[[ THE INPUT open ]]
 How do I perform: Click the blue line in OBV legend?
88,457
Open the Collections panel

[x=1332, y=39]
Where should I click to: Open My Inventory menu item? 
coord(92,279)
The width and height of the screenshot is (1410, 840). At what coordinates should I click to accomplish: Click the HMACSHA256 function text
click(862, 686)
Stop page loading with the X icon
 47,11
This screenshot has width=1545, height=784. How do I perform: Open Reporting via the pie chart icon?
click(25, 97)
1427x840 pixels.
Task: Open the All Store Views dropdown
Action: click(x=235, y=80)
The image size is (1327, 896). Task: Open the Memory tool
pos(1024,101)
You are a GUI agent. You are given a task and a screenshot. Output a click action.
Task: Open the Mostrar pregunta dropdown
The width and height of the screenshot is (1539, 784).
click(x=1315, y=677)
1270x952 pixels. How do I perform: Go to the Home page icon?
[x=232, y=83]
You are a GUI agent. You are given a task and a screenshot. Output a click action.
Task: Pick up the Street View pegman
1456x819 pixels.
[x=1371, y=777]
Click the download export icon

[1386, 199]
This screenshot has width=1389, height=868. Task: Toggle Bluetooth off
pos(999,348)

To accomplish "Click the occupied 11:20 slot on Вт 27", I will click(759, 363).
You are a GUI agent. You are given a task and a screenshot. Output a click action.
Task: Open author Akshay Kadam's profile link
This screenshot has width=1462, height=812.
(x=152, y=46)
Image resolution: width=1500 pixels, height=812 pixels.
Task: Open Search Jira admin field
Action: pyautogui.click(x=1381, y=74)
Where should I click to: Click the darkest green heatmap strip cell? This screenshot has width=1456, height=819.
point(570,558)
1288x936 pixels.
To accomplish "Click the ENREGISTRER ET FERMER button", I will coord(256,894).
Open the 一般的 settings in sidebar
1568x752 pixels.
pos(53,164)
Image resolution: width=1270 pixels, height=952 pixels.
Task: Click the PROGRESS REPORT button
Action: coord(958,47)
[[ THE INPUT closed ]]
AIM OF THE EXERCISE: Your task is to repeat every entry above exactly.

TASK ANSWER:
 How do I perform: Click the blue line in OBV legend?
88,457
Open the Collections panel

[x=1332, y=39]
Where should I click to: Open My Inventory menu item? 
coord(92,279)
The width and height of the screenshot is (1410, 840). At what coordinates should I click to accomplish: Click the HMACSHA256 function text
click(862, 686)
Stop page loading with the X icon
 47,11
This screenshot has width=1545, height=784. How do I perform: Open Reporting via the pie chart icon?
click(25, 97)
1427x840 pixels.
Task: Open the All Store Views dropdown
Action: click(x=235, y=80)
The image size is (1327, 896). Task: Open the Memory tool
pos(1024,101)
You are a GUI agent. You are given a task and a screenshot. Output a click action.
Task: Open the Mostrar pregunta dropdown
The width and height of the screenshot is (1539, 784).
click(x=1315, y=677)
1270x952 pixels. How do I perform: Go to the Home page icon?
[x=232, y=83]
You are a GUI agent. You are given a task and a screenshot. Output a click action.
Task: Pick up the Street View pegman
1456x819 pixels.
[x=1371, y=777]
Click the download export icon

[1386, 199]
This screenshot has width=1389, height=868. Task: Toggle Bluetooth off
pos(999,348)

To accomplish "Click the occupied 11:20 slot on Вт 27", I will click(759, 363).
You are a GUI agent. You are given a task and a screenshot. Output a click action.
Task: Open author Akshay Kadam's profile link
This screenshot has width=1462, height=812.
(x=152, y=46)
Image resolution: width=1500 pixels, height=812 pixels.
Task: Open Search Jira admin field
Action: pyautogui.click(x=1381, y=74)
Where should I click to: Click the darkest green heatmap strip cell? This screenshot has width=1456, height=819.
point(570,558)
1288x936 pixels.
To accomplish "Click the ENREGISTRER ET FERMER button", I will coord(256,894).
Open the 一般的 settings in sidebar
1568x752 pixels.
pos(53,164)
Image resolution: width=1270 pixels, height=952 pixels.
Task: Click the PROGRESS REPORT button
Action: coord(958,47)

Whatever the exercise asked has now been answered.